INSTRUCTIONS TO FOLLOW >> Copy exactly the line containing "Given: Click the Wi-Fi status icon" and all the lines that follow it to the end of the records, minus the pictures.
##### EXERCISE MATERIAL
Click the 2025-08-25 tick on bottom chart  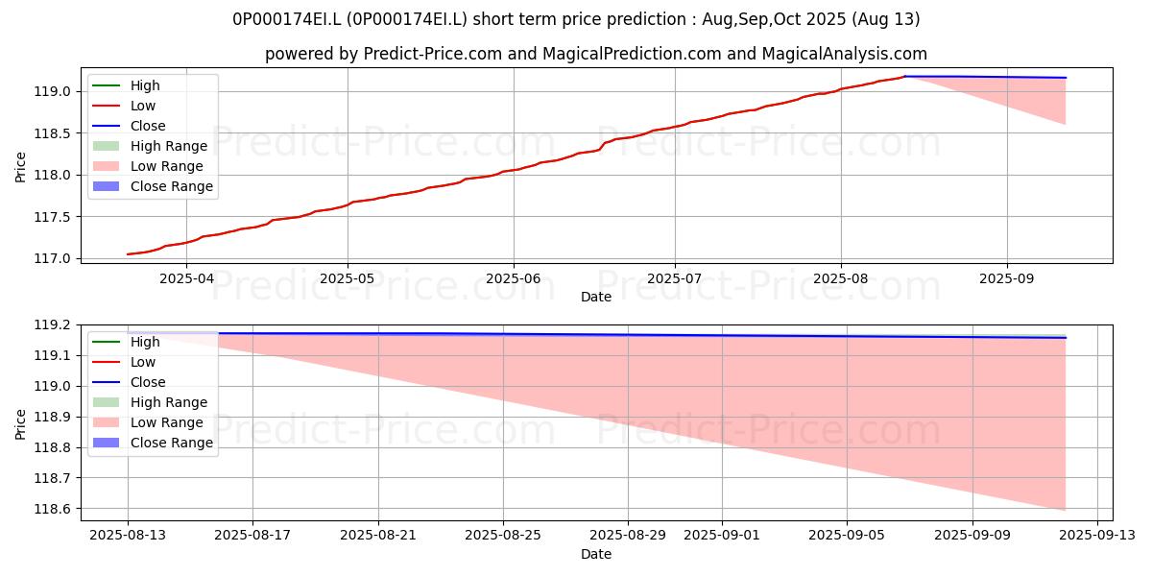tap(503, 535)
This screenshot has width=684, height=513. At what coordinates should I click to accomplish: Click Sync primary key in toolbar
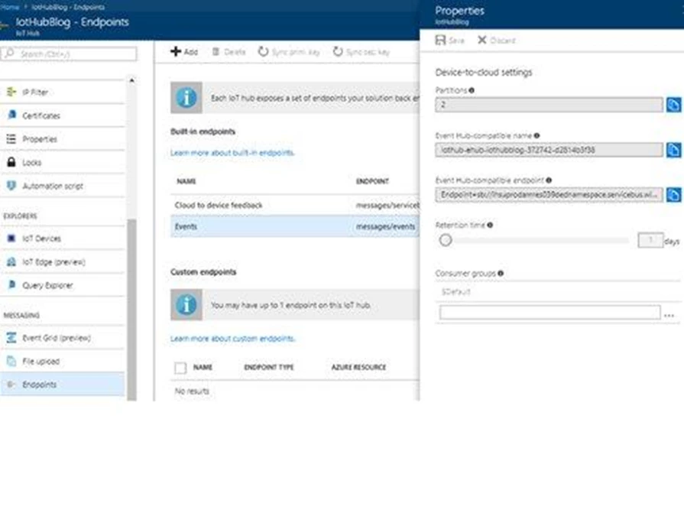[x=290, y=52]
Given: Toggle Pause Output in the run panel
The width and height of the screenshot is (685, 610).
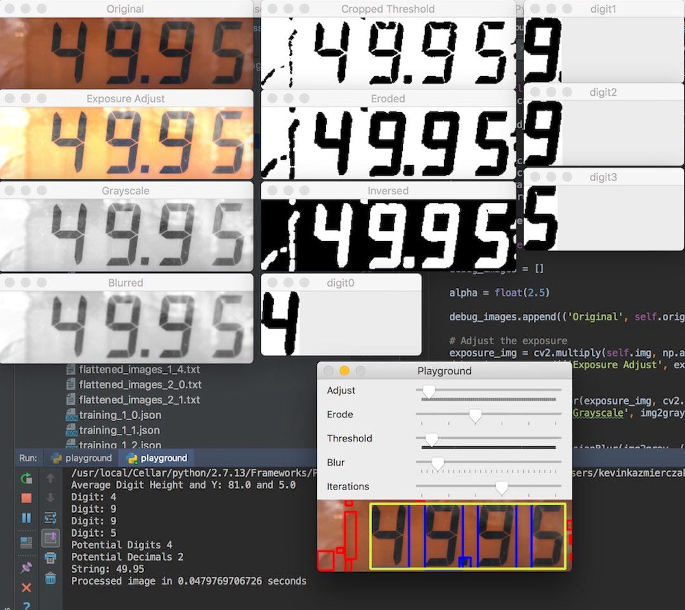Looking at the screenshot, I should 26,517.
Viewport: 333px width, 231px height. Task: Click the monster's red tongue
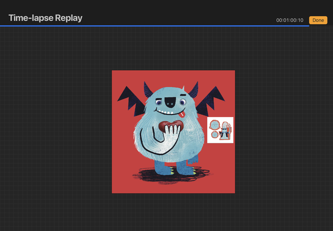[182, 115]
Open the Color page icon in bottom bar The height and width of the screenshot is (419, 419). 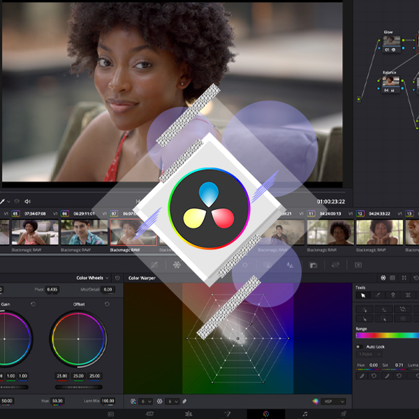coord(265,414)
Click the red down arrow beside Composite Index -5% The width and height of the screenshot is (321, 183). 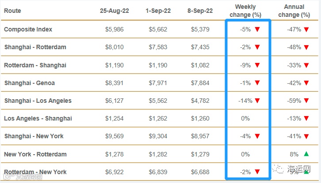pyautogui.click(x=257, y=29)
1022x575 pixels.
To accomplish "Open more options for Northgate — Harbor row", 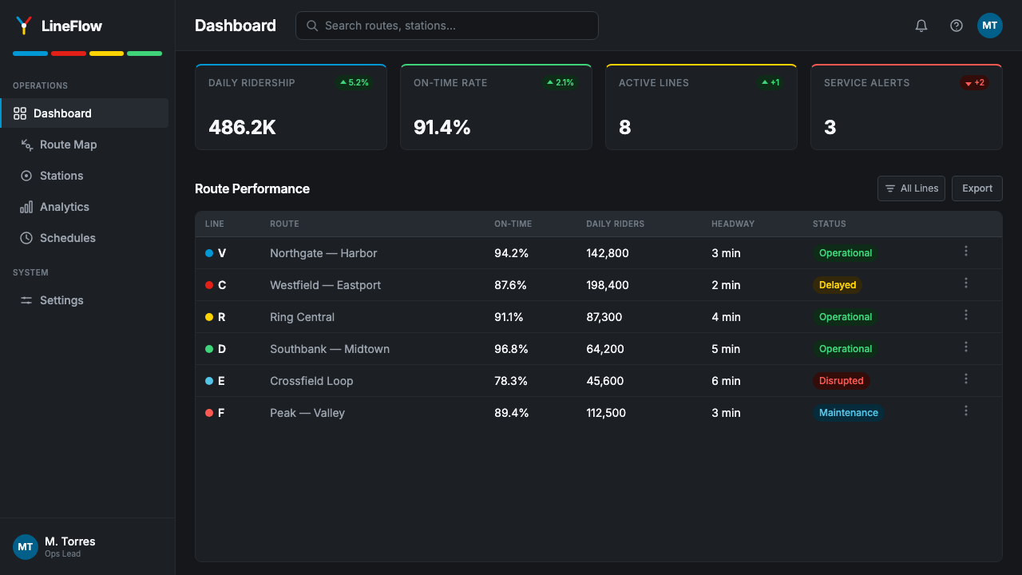I will tap(966, 252).
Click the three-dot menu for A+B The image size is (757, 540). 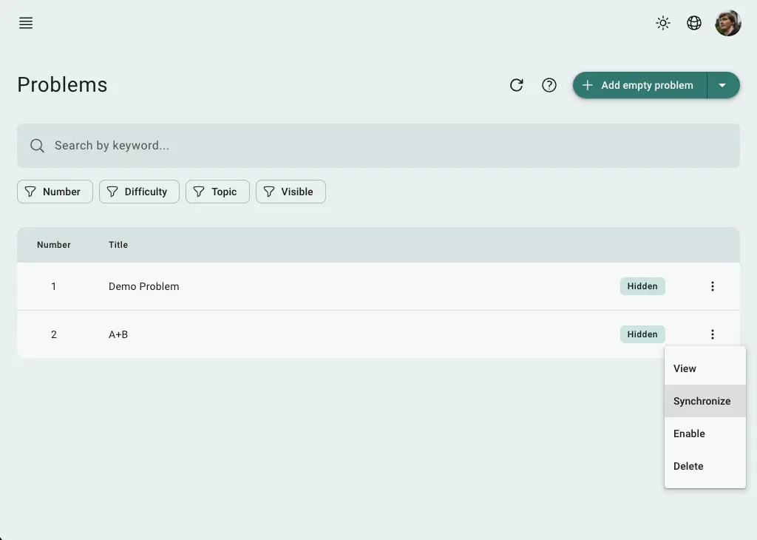tap(713, 334)
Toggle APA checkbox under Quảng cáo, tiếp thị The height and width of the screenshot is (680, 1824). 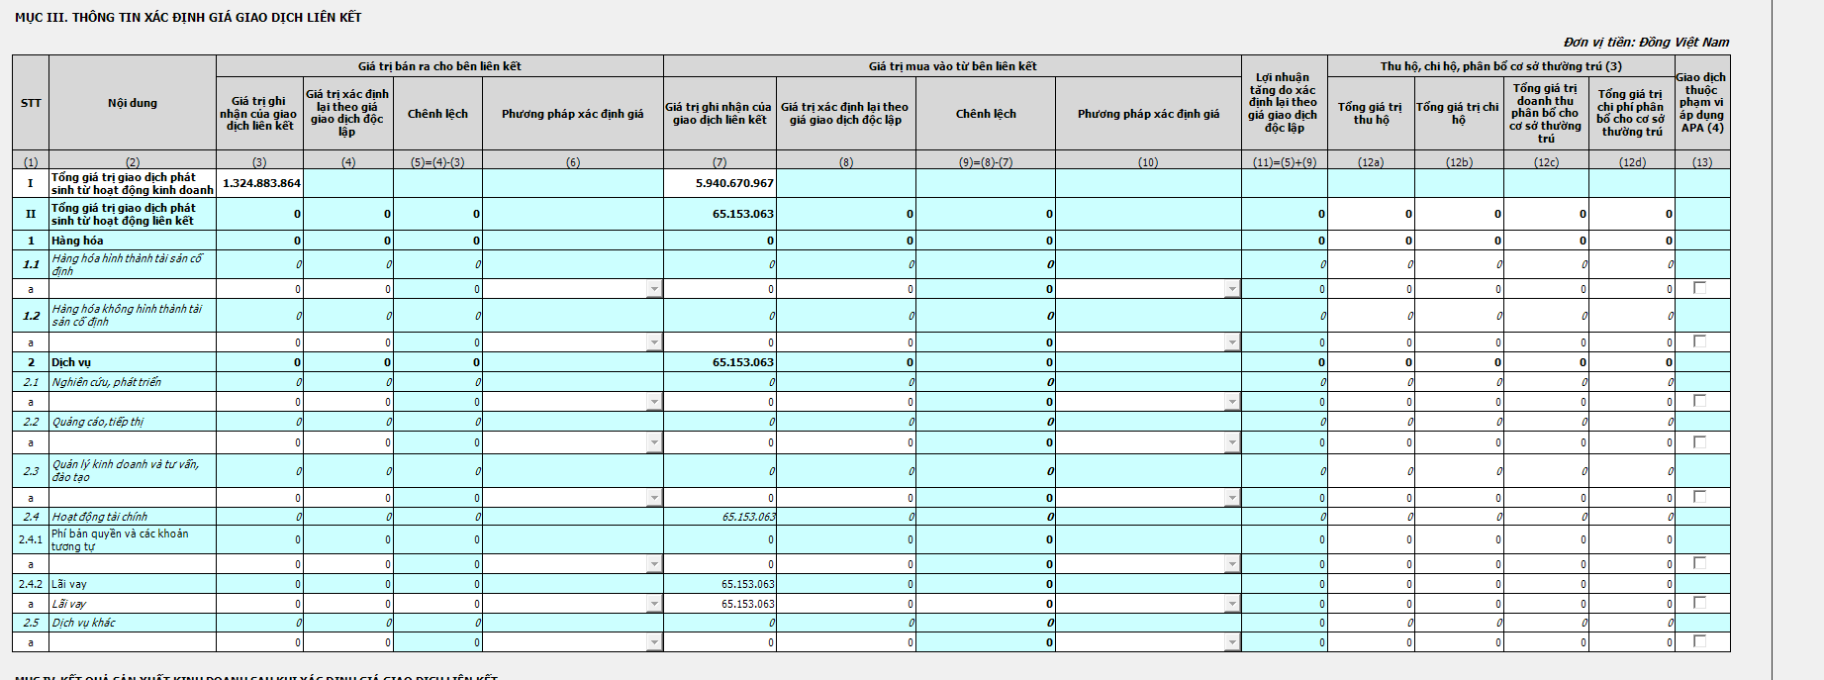click(x=1699, y=441)
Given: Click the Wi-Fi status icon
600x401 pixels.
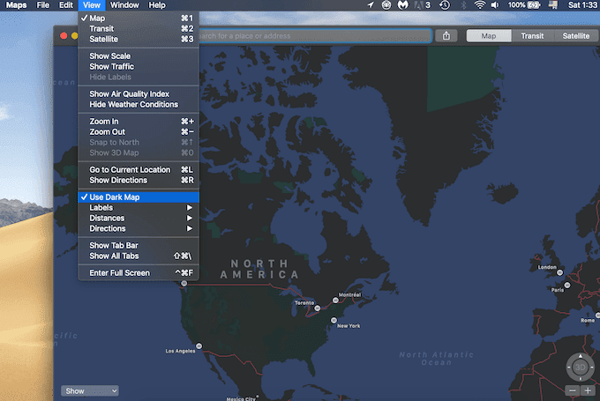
##########
SOLUTION BELOW >>
Given: Click the Wi-Fi status icon
600x401 pixels.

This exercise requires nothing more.